Material supplied —

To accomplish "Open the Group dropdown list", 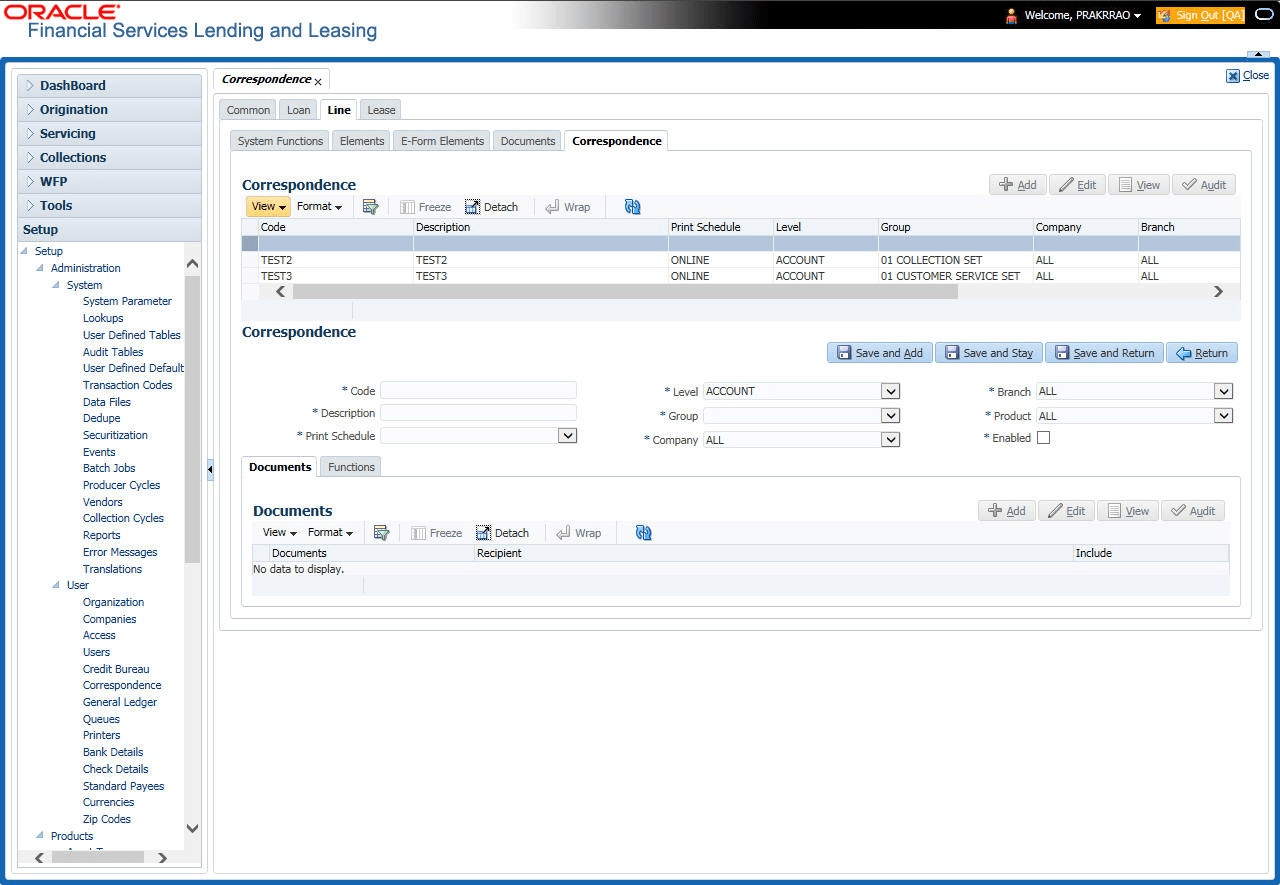I will pyautogui.click(x=890, y=415).
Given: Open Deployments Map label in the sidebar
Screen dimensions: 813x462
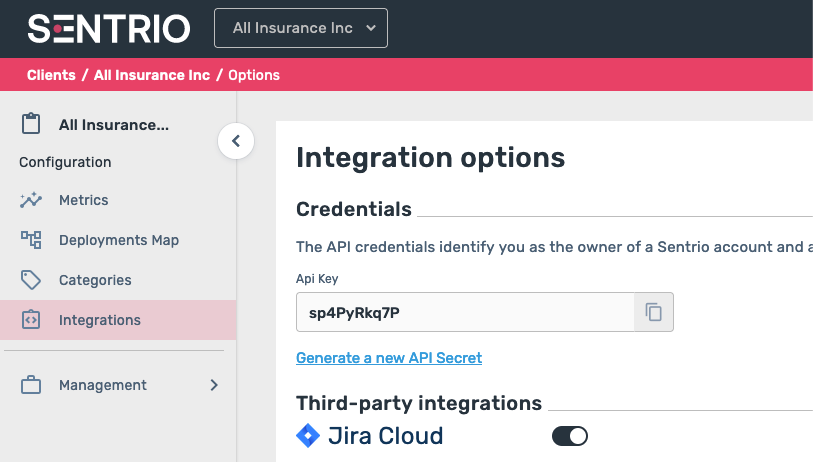Looking at the screenshot, I should pos(119,240).
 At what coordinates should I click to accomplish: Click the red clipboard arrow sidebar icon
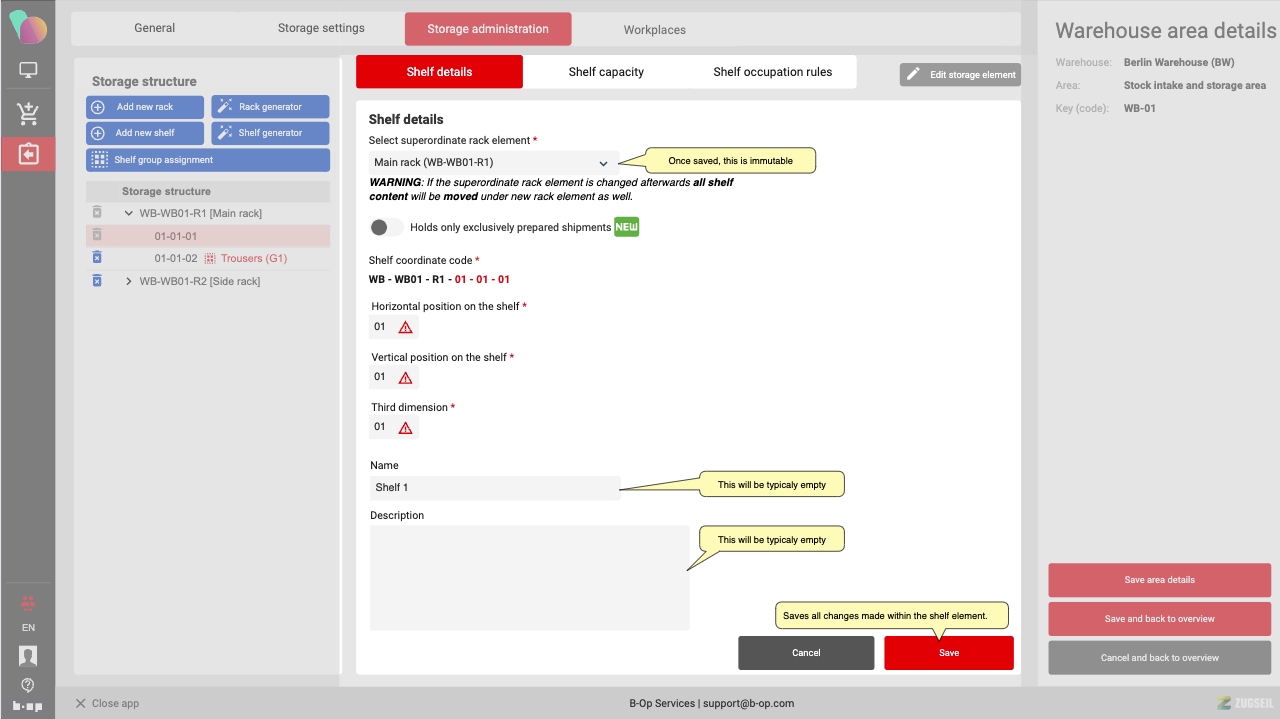pyautogui.click(x=28, y=154)
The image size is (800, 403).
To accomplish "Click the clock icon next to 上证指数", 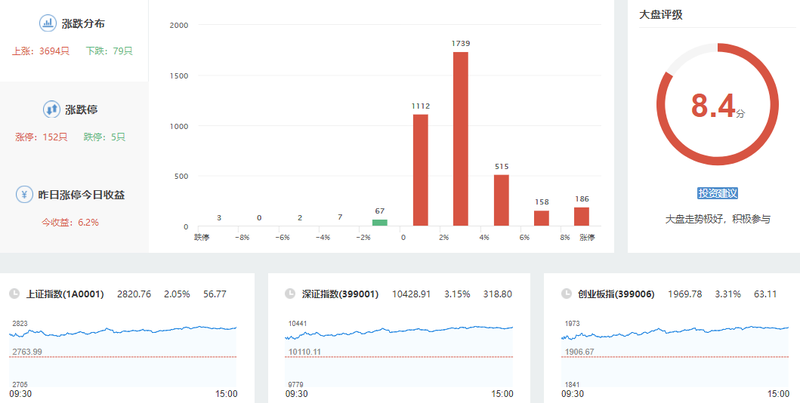I will 14,294.
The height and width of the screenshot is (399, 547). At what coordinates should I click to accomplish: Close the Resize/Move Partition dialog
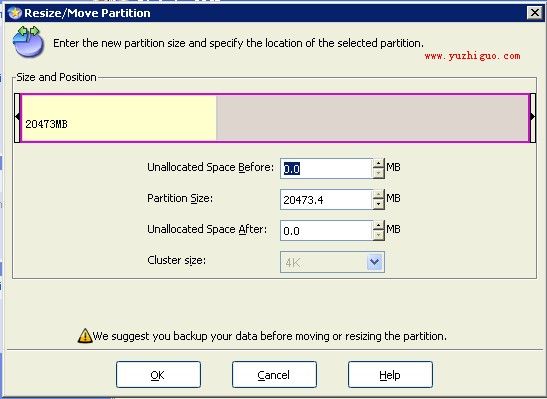(535, 13)
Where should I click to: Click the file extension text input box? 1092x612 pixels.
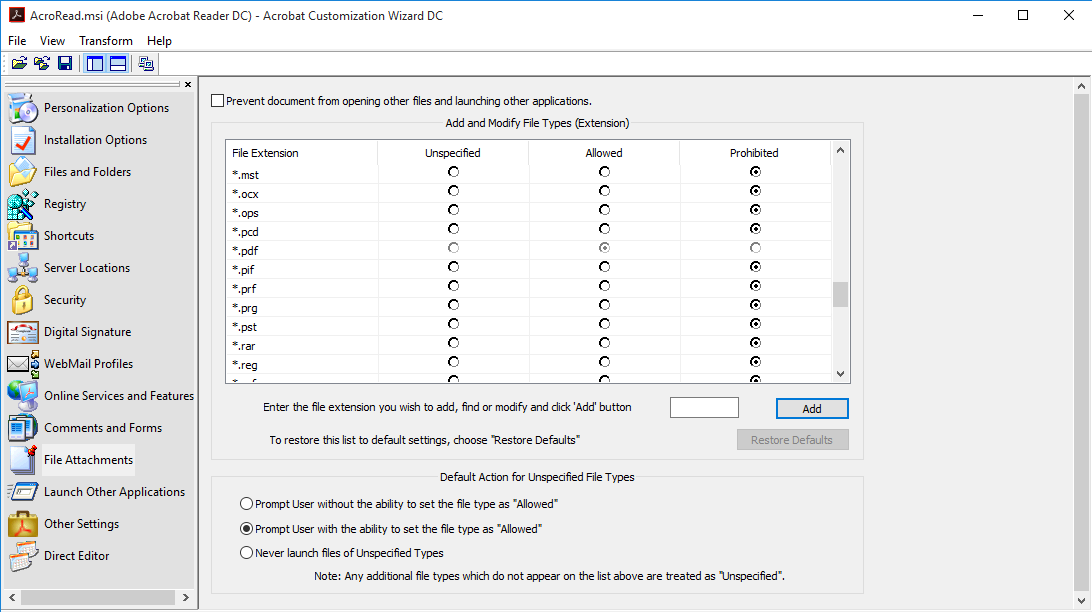coord(704,408)
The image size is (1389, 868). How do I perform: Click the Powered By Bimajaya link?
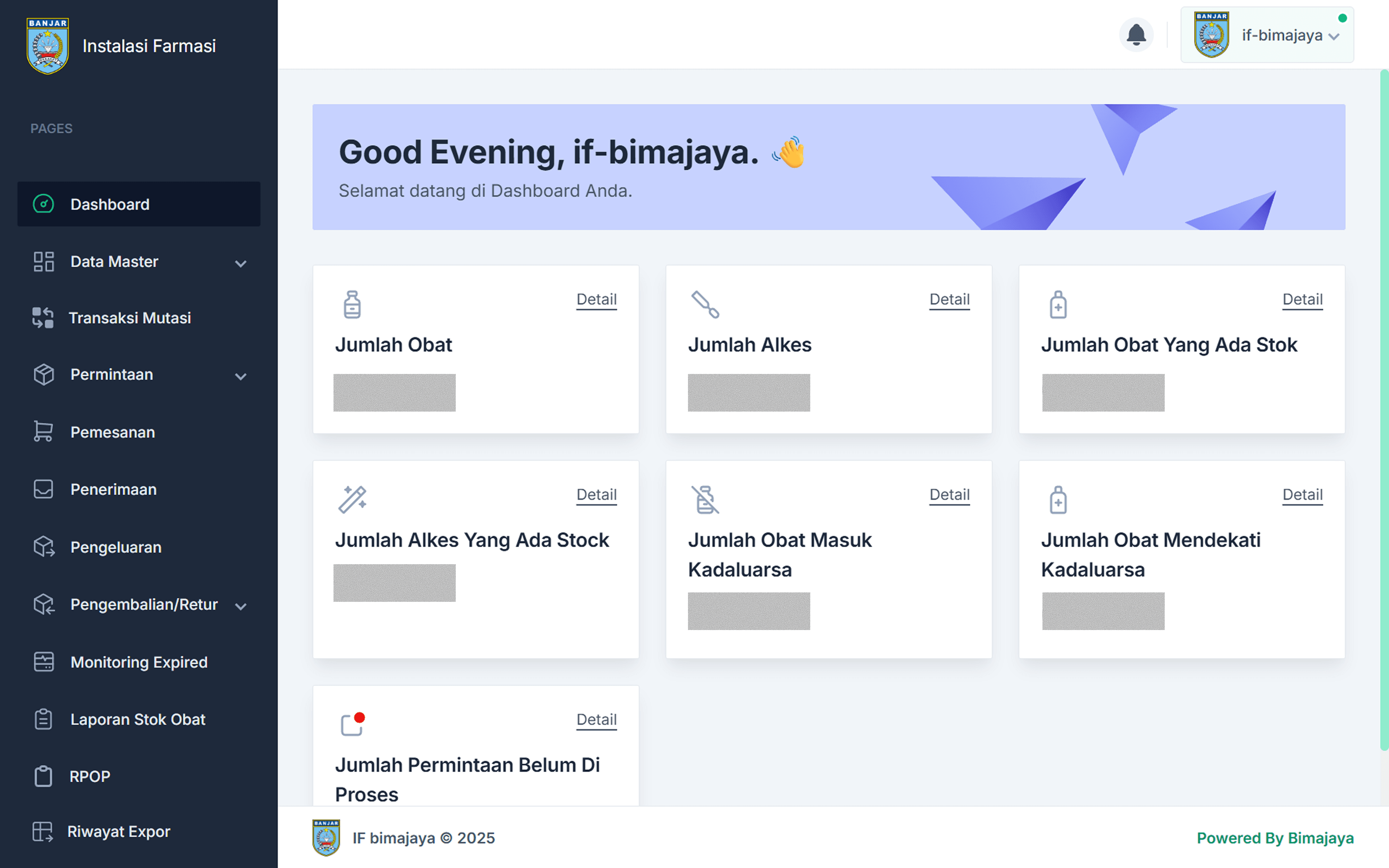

About this task — Reproduce the lines from the one holding "The height and" through the end of the entries above exactly, keeping both ends and dropping every picture.

Problem solution —
The height and width of the screenshot is (399, 547). At what coordinates should I click to accomplish: Close the Resize/Move Partition dialog
(535, 13)
Where should I click to: Click the file extension text input box? 1092x612 pixels.
coord(704,408)
The image size is (1389, 868). How do I perform: Click the Powered By Bimajaya link?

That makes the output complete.